_Problem details_. The expected result is the full set of records, copied precisely, with images dropped.

_Data for the task_.
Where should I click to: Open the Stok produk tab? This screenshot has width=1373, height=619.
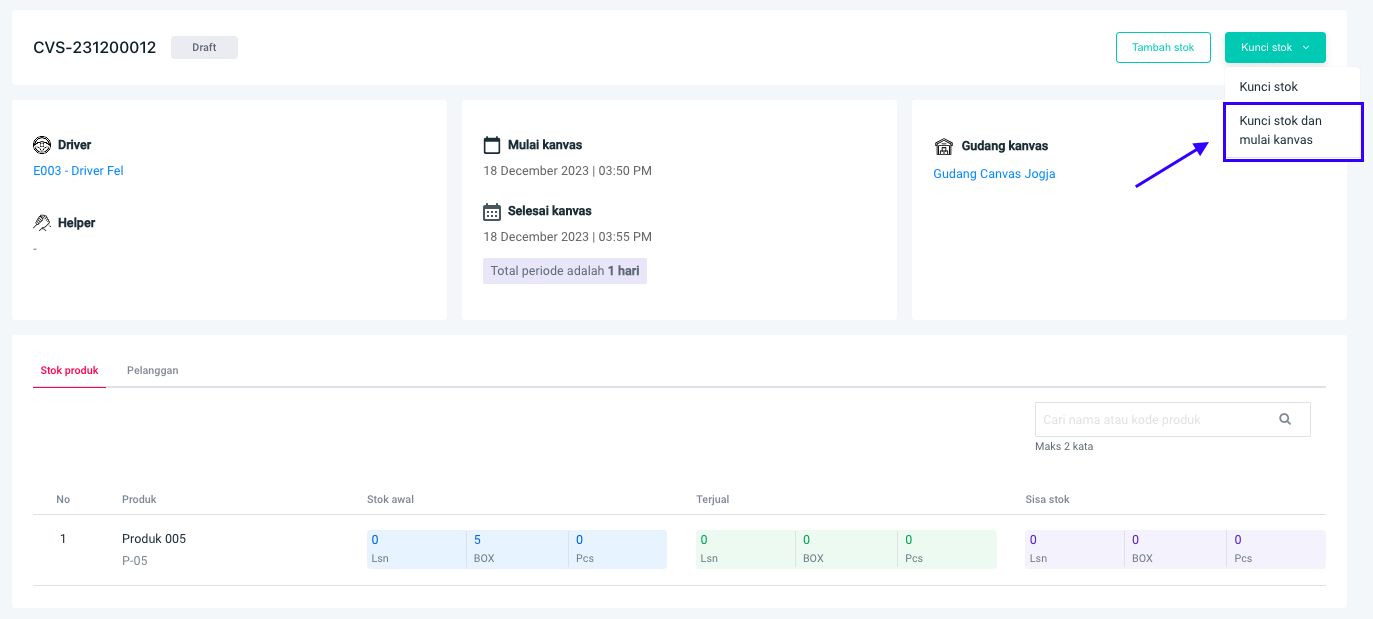[69, 370]
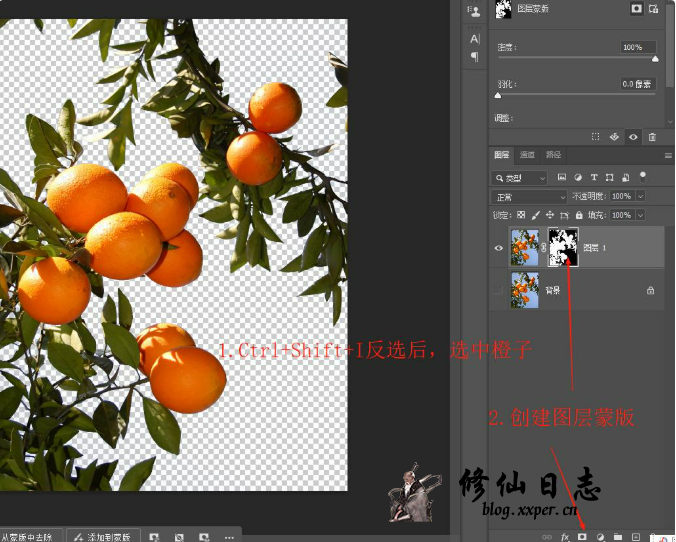Click the add layer mask icon
This screenshot has width=676, height=542.
coord(582,537)
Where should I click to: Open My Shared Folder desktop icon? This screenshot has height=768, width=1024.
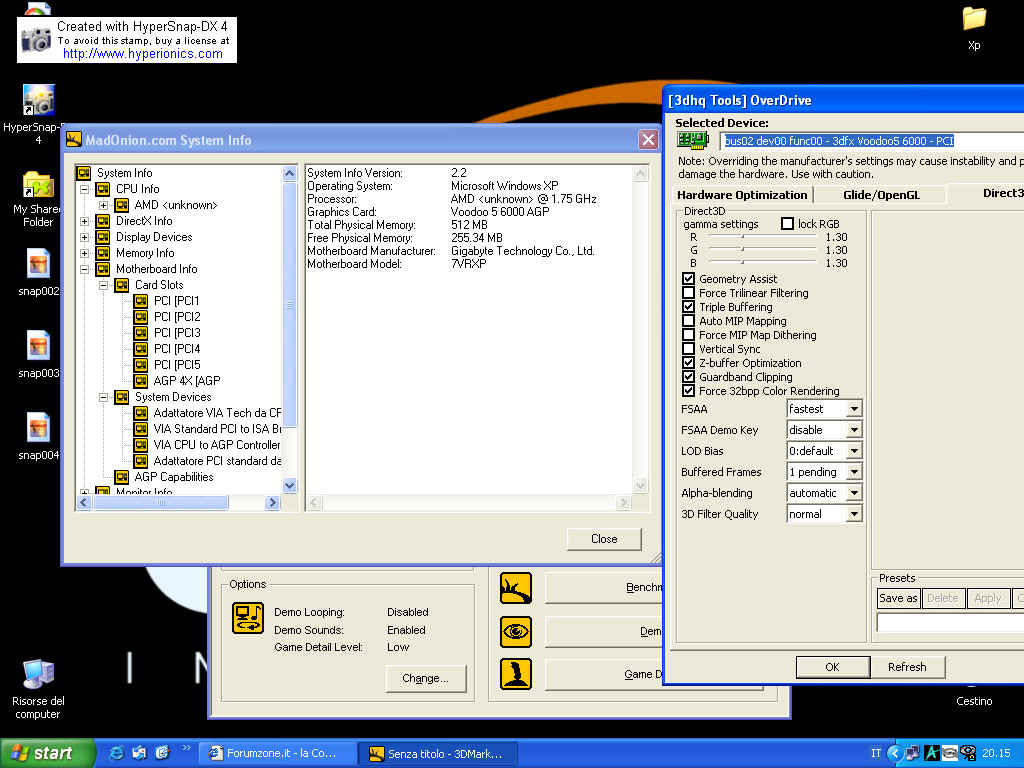(38, 186)
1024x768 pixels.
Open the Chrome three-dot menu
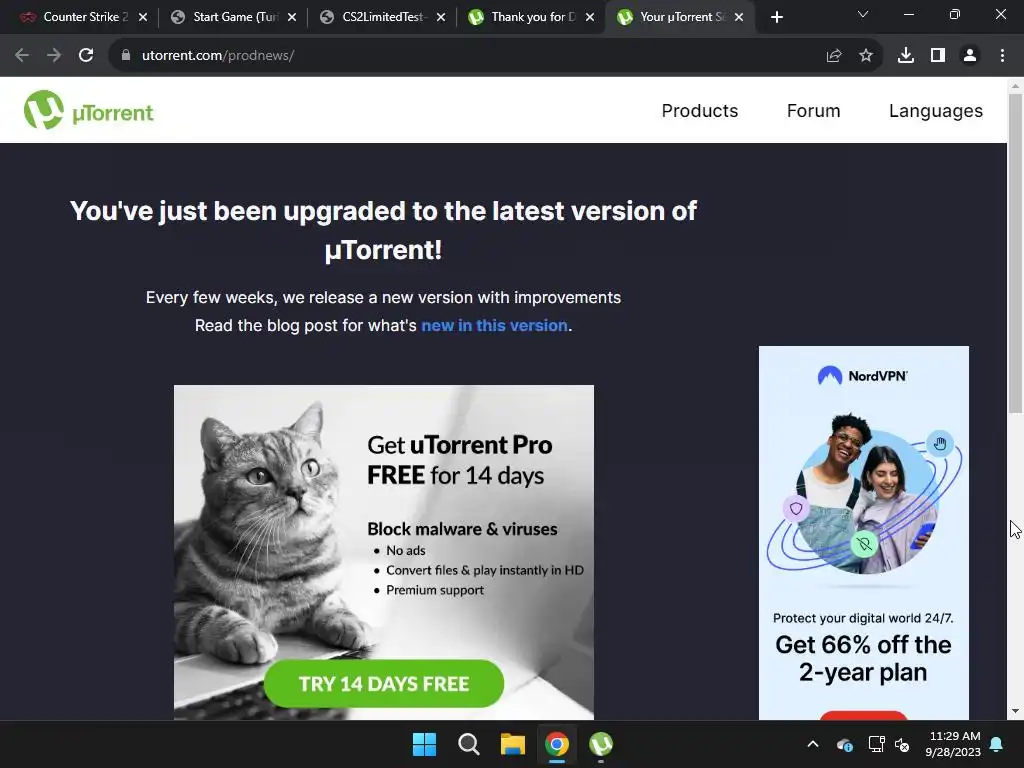point(1002,56)
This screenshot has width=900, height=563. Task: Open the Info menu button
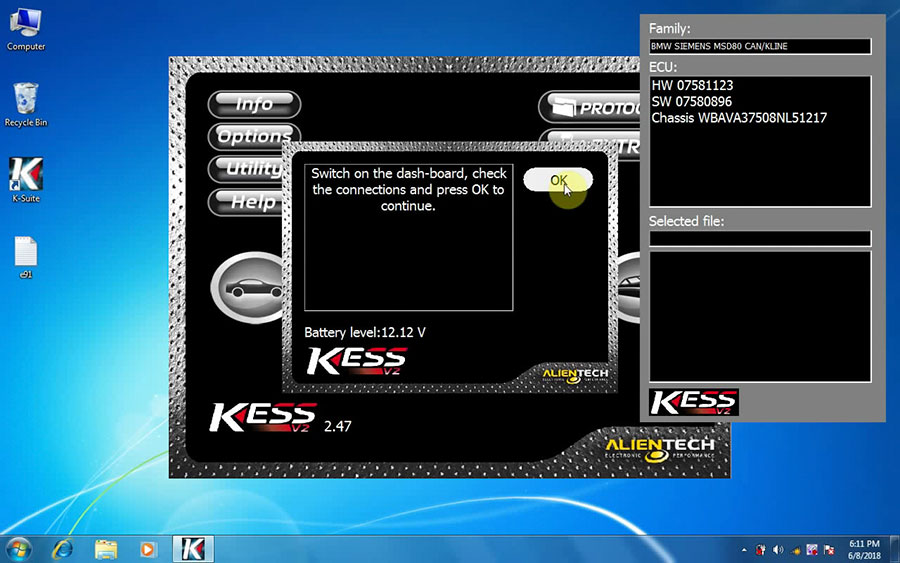pos(254,104)
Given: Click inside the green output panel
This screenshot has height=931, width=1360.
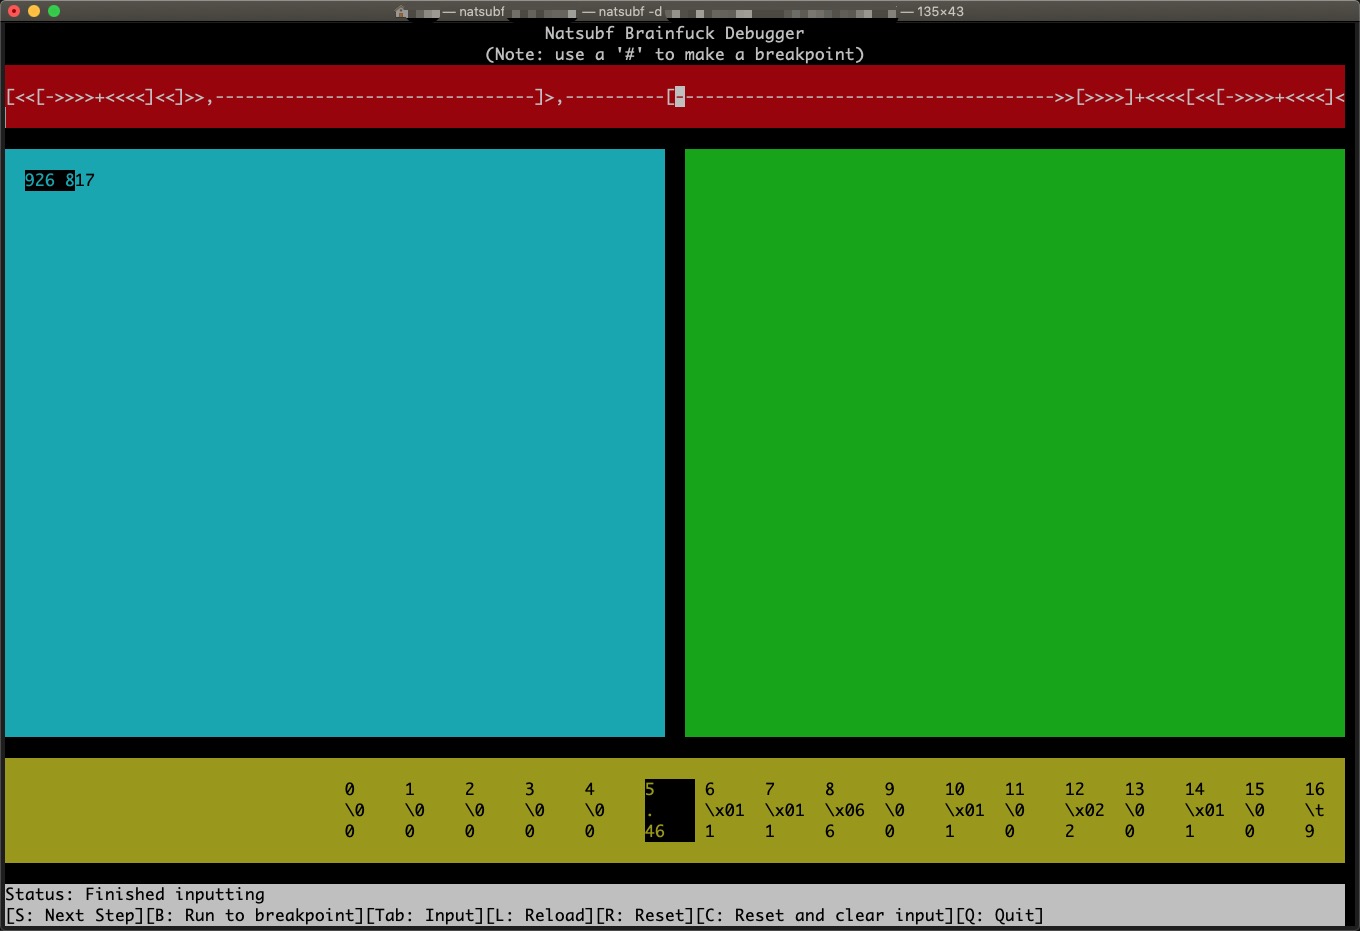Looking at the screenshot, I should coord(1014,443).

_Exercise result_.
Where should I click to: Open the Stok produk tab? This screenshot has width=1373, height=619.
[69, 370]
Click the add layer mask icon
This screenshot has width=676, height=542.
coord(582,537)
Where should I click to: Open My Shared Folder desktop icon? This screenshot has height=768, width=1024.
(38, 186)
1024x768 pixels.
Open the Chrome three-dot menu
point(1002,56)
This screenshot has width=900, height=563. Task: Open the Info menu button
pos(254,104)
Given: Click inside the green output panel
This screenshot has height=931, width=1360.
Looking at the screenshot, I should coord(1014,443).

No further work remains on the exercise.